## MATERIAL FOR THE TASK
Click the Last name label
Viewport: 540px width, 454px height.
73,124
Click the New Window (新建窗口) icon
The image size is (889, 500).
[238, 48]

## ABOUT THIS EXERCISE
Each line of the listing must be output once more, exactly as shown above.

## RESULT
Click the Last name label
Viewport: 540px width, 454px height.
73,124
Click the New Window (新建窗口) icon
The image size is (889, 500).
[238, 48]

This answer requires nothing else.